**WRITTEN INSTRUCTION:** Reproduce the data word for word, from the line with "Switch to the Hosting environments tab" up to and including the last line of the data, leaving out the pictures.
— start SUPPLIED ENTRIES —
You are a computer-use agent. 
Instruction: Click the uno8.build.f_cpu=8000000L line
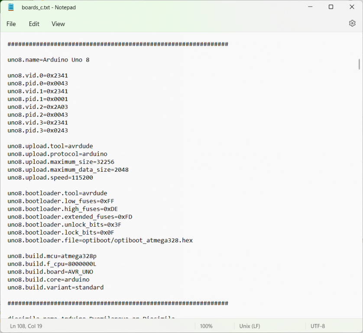pos(52,264)
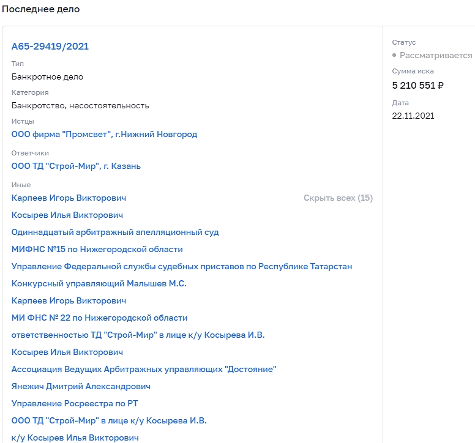Image resolution: width=475 pixels, height=443 pixels.
Task: Select Янежич Дмитрий Александрович
Action: pos(81,386)
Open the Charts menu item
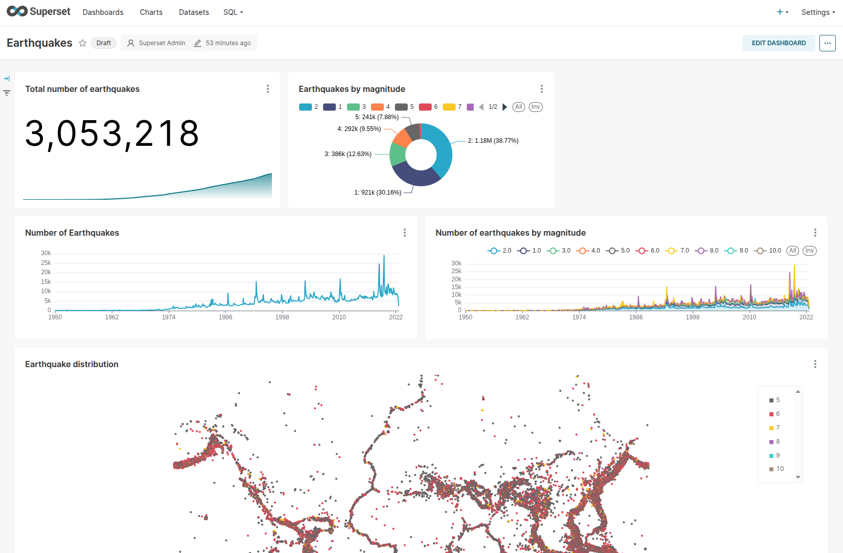Viewport: 843px width, 553px height. point(151,12)
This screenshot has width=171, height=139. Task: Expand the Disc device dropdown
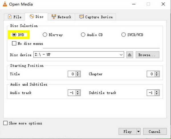point(121,55)
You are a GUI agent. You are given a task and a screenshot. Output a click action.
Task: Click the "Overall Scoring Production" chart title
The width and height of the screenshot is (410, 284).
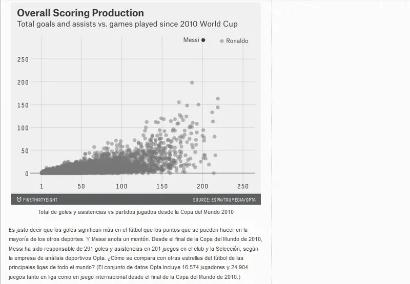[80, 13]
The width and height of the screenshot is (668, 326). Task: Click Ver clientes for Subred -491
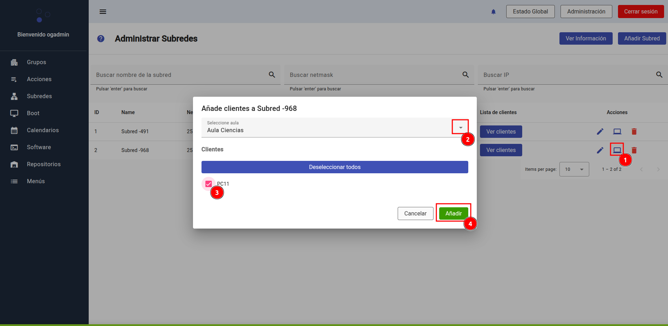tap(501, 132)
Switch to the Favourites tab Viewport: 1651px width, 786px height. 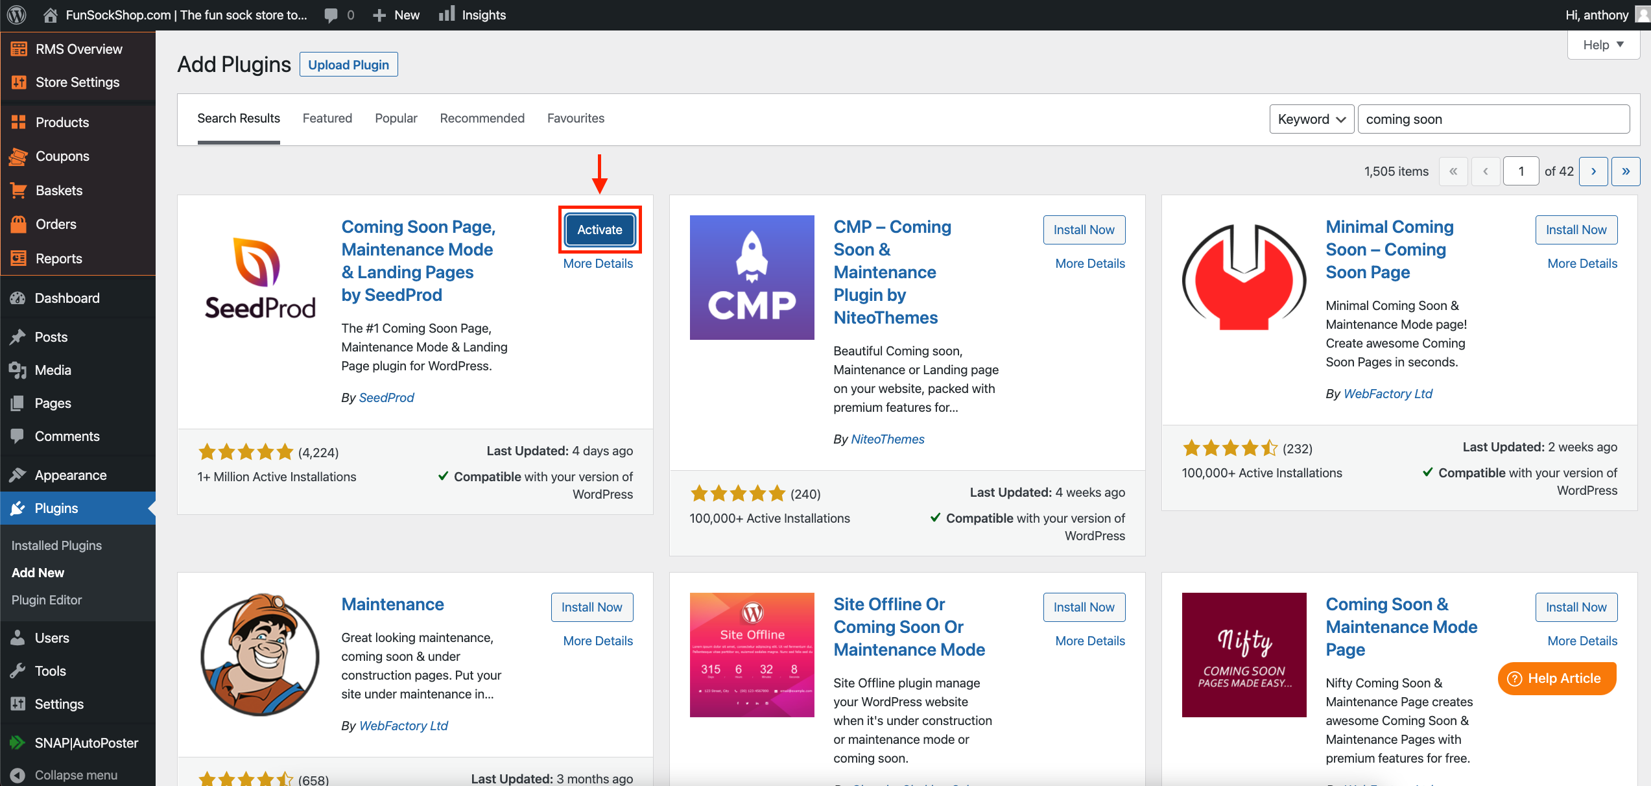[x=575, y=118]

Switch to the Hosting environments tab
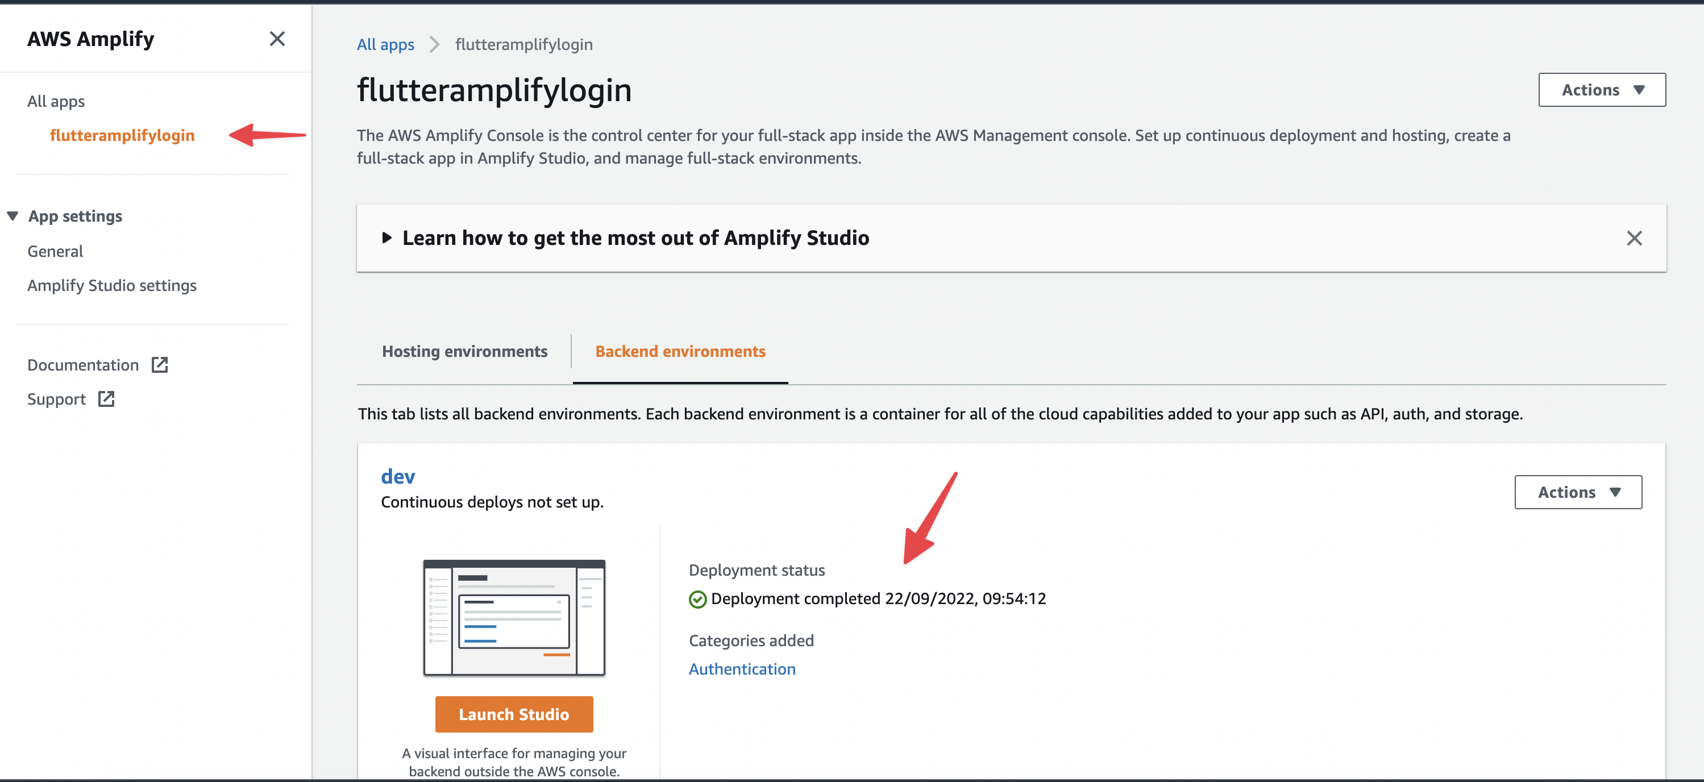(464, 351)
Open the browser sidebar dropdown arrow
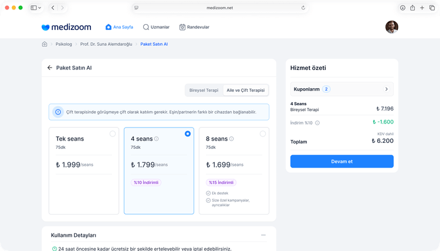440x251 pixels. click(x=40, y=8)
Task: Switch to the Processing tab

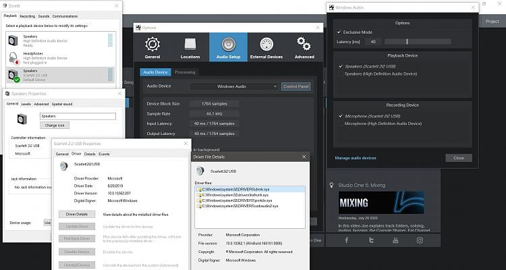Action: pos(184,72)
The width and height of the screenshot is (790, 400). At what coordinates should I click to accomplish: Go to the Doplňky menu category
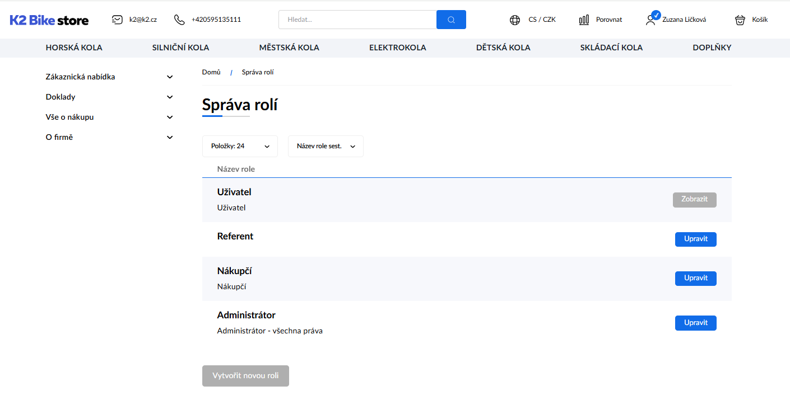[712, 48]
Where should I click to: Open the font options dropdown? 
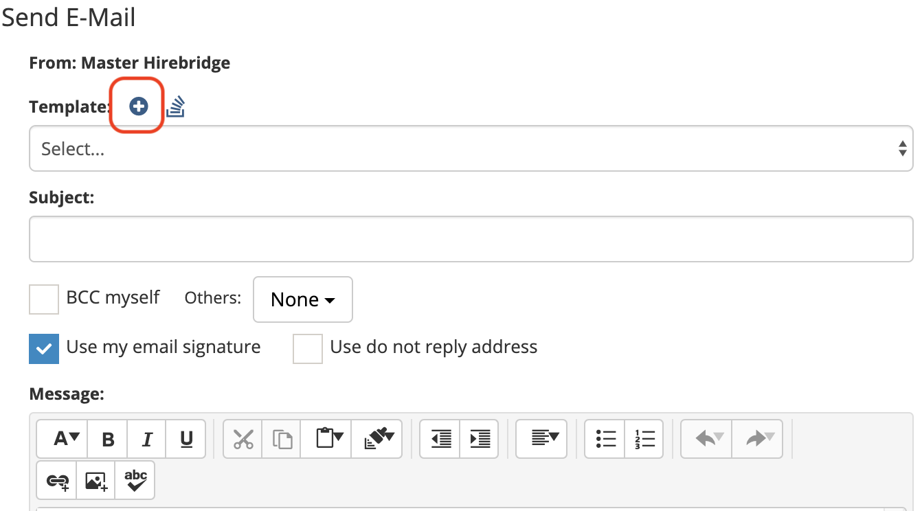pos(67,439)
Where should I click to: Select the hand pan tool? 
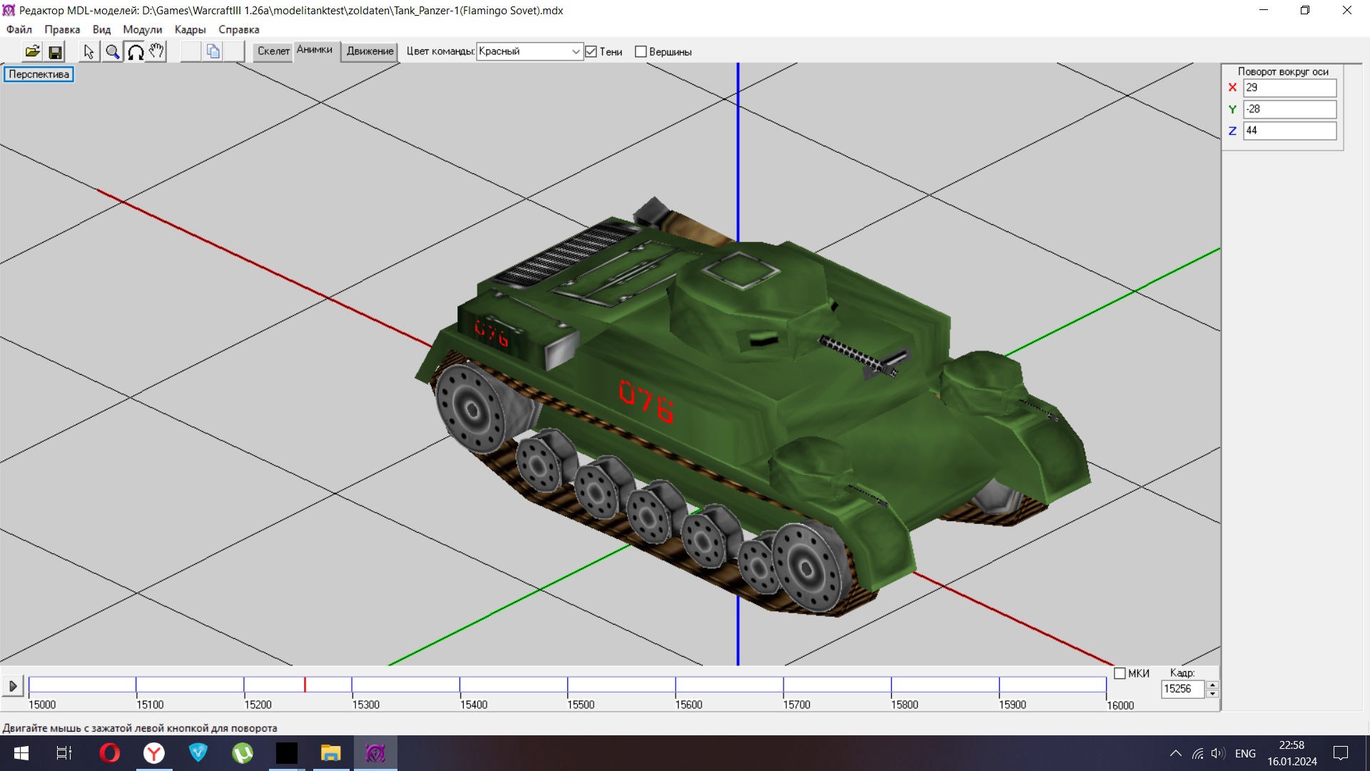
— end SUPPLIED ENTRIES —
**EXERCISE OUTPUT:**
Switch to the Hosting environments tab
(464, 351)
Open the browser sidebar dropdown arrow
440x251 pixels. click(x=40, y=8)
Task: Switch to the Processing tab

Action: pos(184,72)
The width and height of the screenshot is (790, 400). At what coordinates should I click to accomplish: Go to the Doplňky menu category
[712, 48]
Where should I click to: Open the font options dropdown? 
pos(67,439)
Where should I click to: Select the hand pan tool? 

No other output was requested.